3dem / relion

Image-processing software for cryo-electron microscopy
https://relion.readthedocs.io/en/latest/
GNU General Public License v2.0
436 stars 193 forks source link

"No orientation found" error during refinement of Bayesian polished particles #717

Closed martinpacesa closed 3 years ago

martinpacesa commented 3 years ago

Hello!

I am at the last step of 3D refinement of my map (170k particle dataset, going to 3.7A). At this point, I have performed Bayesian training with 40k particles (overkill) and got parameter values of 1.014 8130 1.92. When I perform training with 5k particles I get values of 1.128 7875 2.13. I have proceeded with polishing using the 40k training values and then used the shiny.star output for 3D refinement using a mask and model obtained from previous rounds of refinement.
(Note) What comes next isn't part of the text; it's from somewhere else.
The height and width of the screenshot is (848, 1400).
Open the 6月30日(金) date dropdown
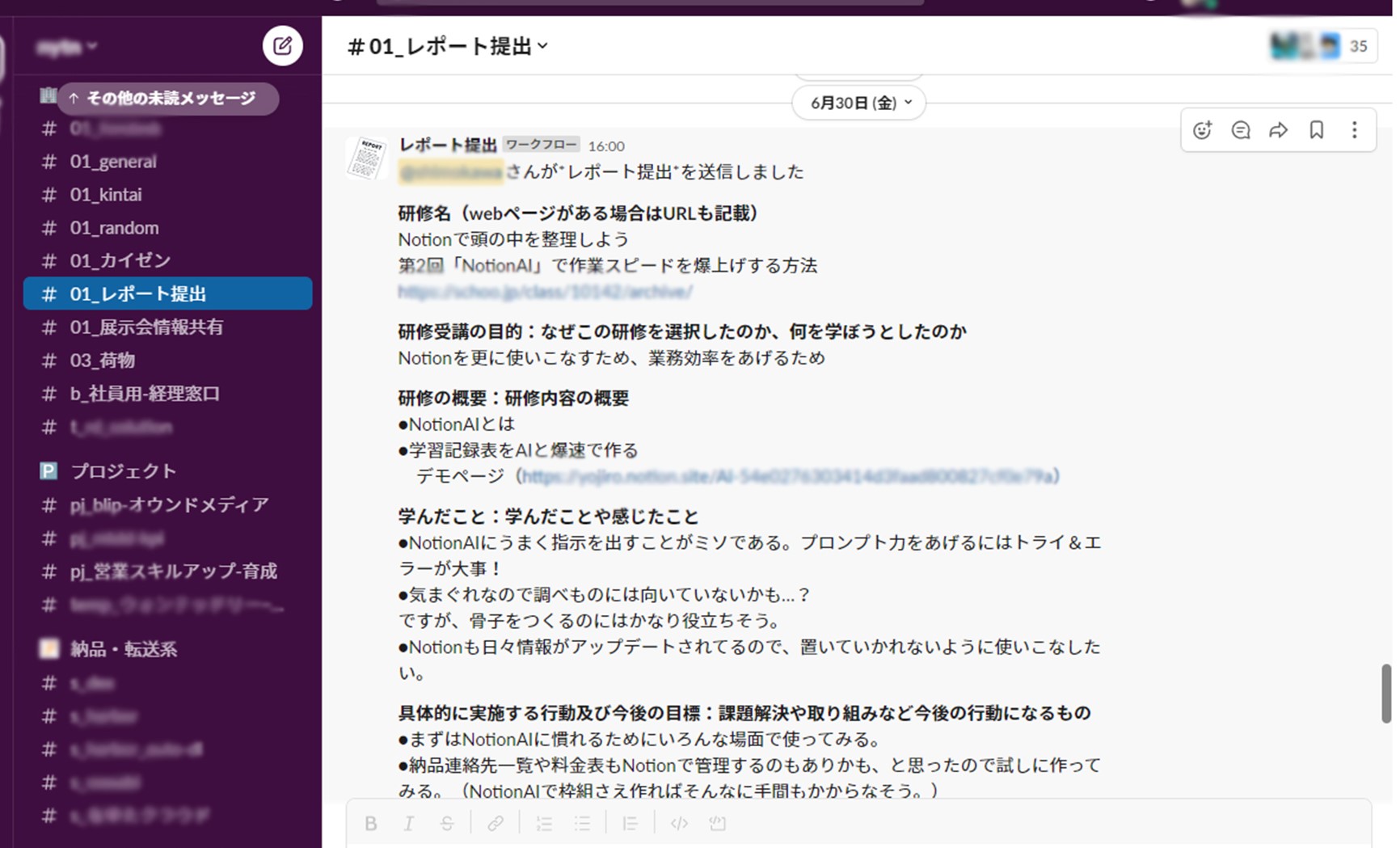(859, 103)
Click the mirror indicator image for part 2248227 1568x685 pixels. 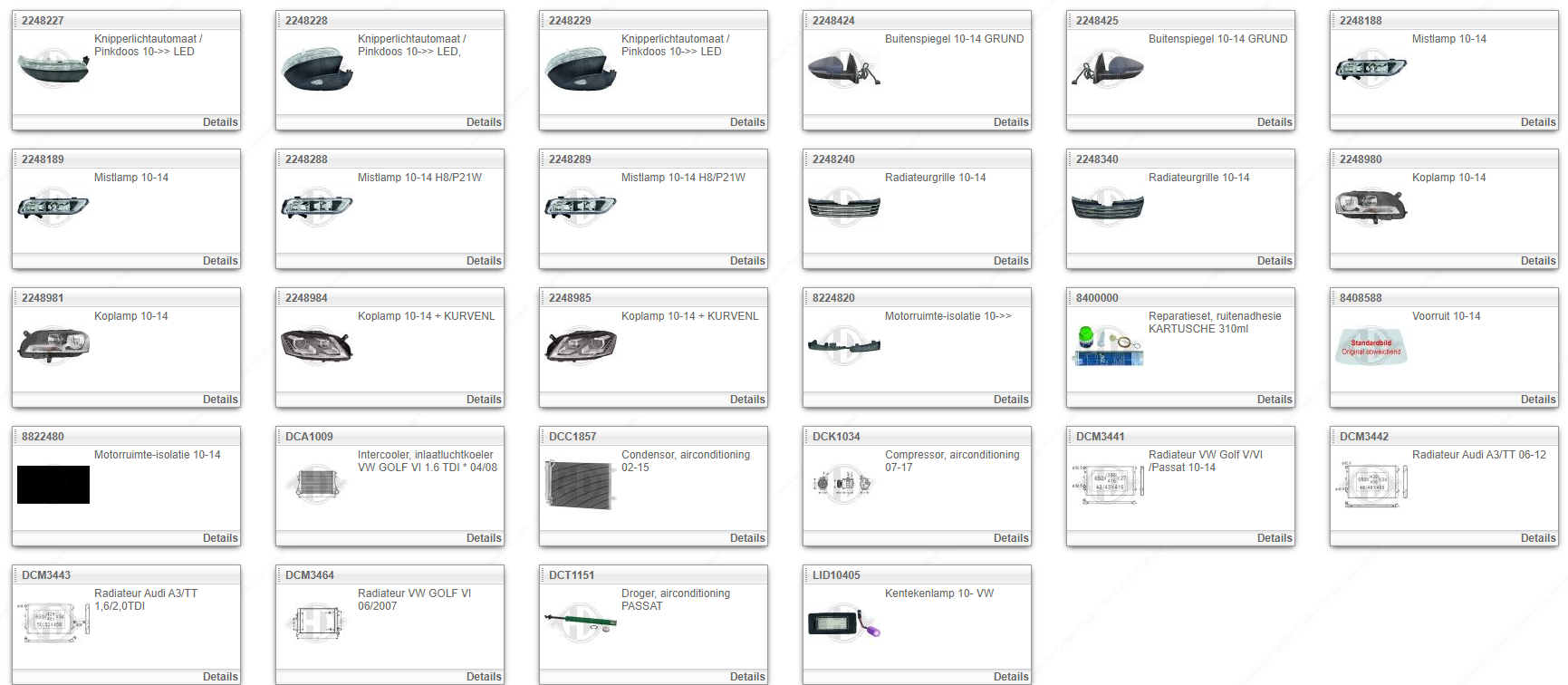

I have tried the refinement three times already on 2 different processing machines, with either 2 GPUs-3MPIs-4threads or 4GPUs-5MPIs-10threads and each time the refinement gives me the following error during the 10th iteration of the refinement. I used the model and mask previously for refinements, the only difference this time is that I am using FSC solvent flattening and the shiny particles. Do you suggest to rerun the polishing with the 5k trained values?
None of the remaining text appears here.